Data items from a dataset:
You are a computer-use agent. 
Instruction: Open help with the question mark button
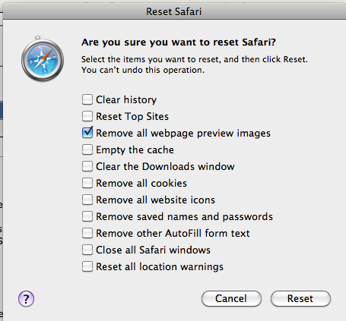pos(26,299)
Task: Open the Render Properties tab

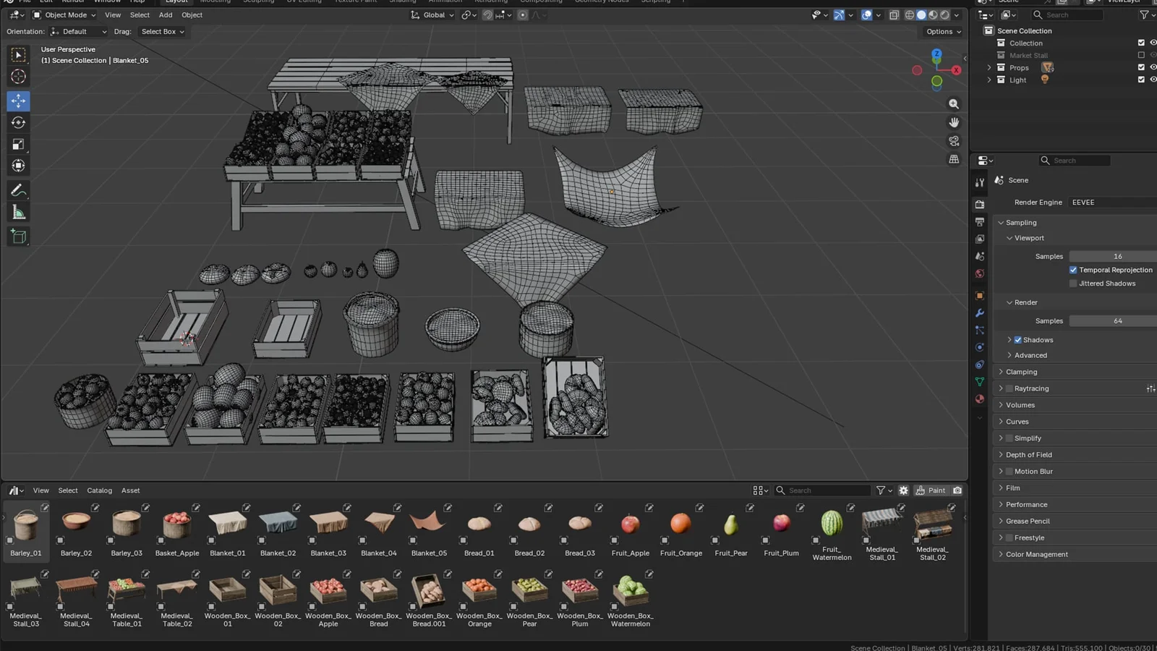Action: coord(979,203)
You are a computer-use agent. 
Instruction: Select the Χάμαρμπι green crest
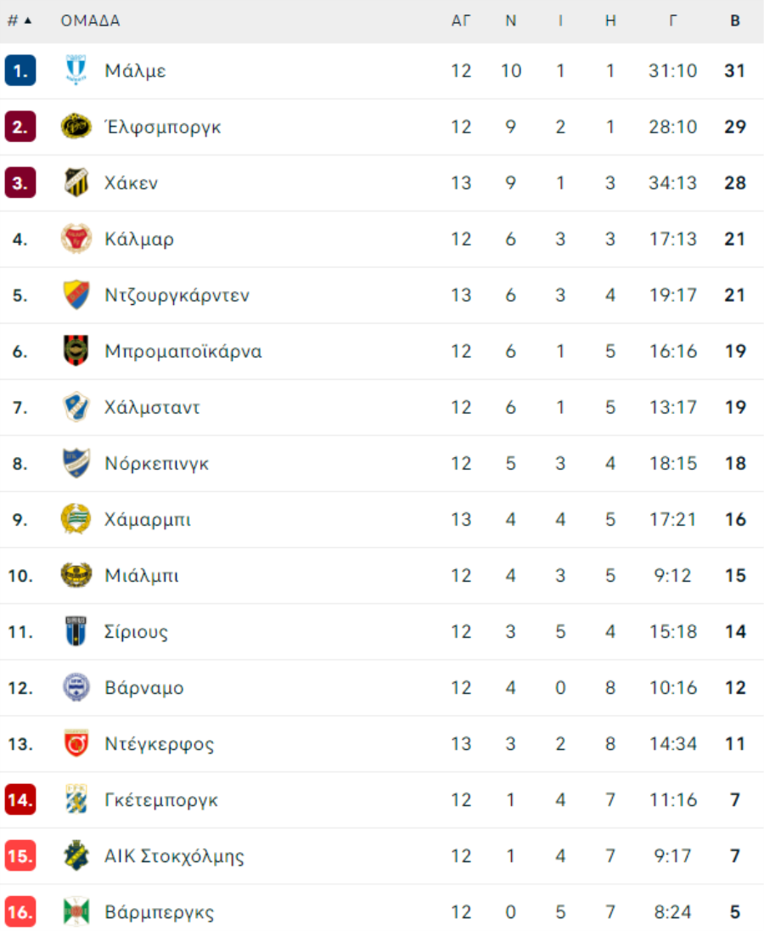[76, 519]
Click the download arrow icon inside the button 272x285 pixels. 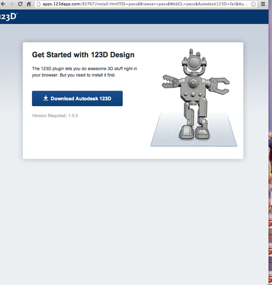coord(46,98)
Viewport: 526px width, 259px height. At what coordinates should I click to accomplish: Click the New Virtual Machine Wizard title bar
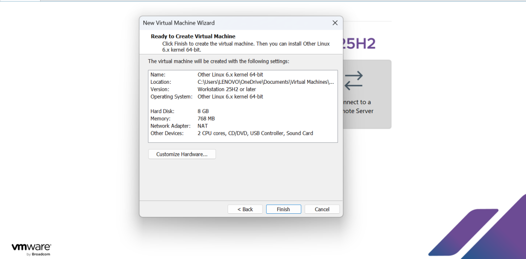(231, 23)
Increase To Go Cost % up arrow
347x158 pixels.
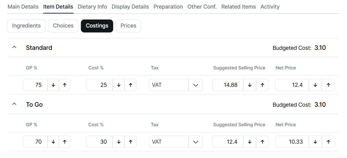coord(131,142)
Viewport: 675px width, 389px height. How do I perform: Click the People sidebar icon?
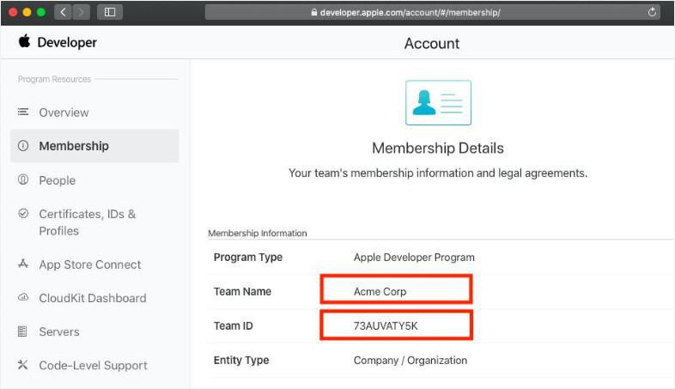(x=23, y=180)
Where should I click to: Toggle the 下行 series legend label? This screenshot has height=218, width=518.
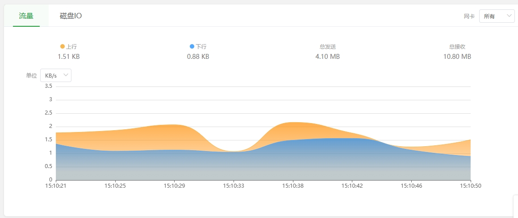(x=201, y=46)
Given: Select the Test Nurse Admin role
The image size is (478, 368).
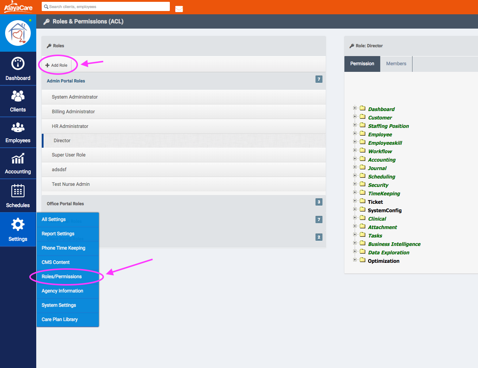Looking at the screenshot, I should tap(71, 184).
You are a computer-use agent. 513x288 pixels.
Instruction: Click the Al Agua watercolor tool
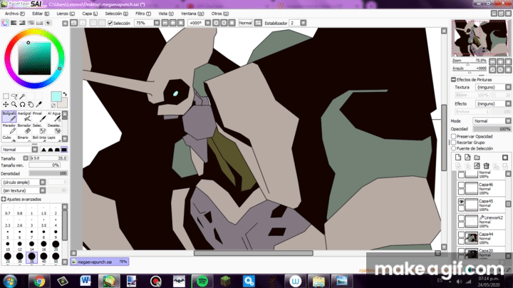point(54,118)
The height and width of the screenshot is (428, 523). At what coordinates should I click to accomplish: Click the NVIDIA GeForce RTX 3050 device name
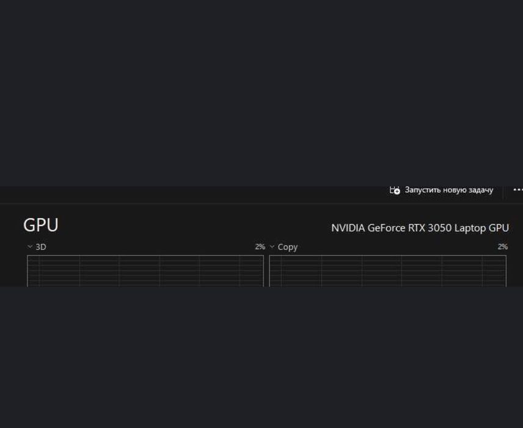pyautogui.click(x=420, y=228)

§ WRITTEN PROBLEM: Please recast the data as a numbered list, beginning at the line containing "Where should I" and continuing through the end of the data, with blank lines omitted. Leave the pictures out of your answer.

§ SOLUTION TO THE PROBLEM:
1. Where should I click to: Toggle the 下行 series legend label? This screenshot has height=218, width=518.
2. (x=201, y=46)
3. Given: Select the Test Nurse Admin role
4. The image size is (478, 368).
5. Looking at the screenshot, I should tap(71, 184).
6. You are a computer-use agent. 513x288 pixels.
7. Instruction: Click the Al Agua watercolor tool
8. point(54,118)
9. The height and width of the screenshot is (428, 523). At what coordinates should I click to accomplish: Click the NVIDIA GeForce RTX 3050 device name
10. pyautogui.click(x=420, y=228)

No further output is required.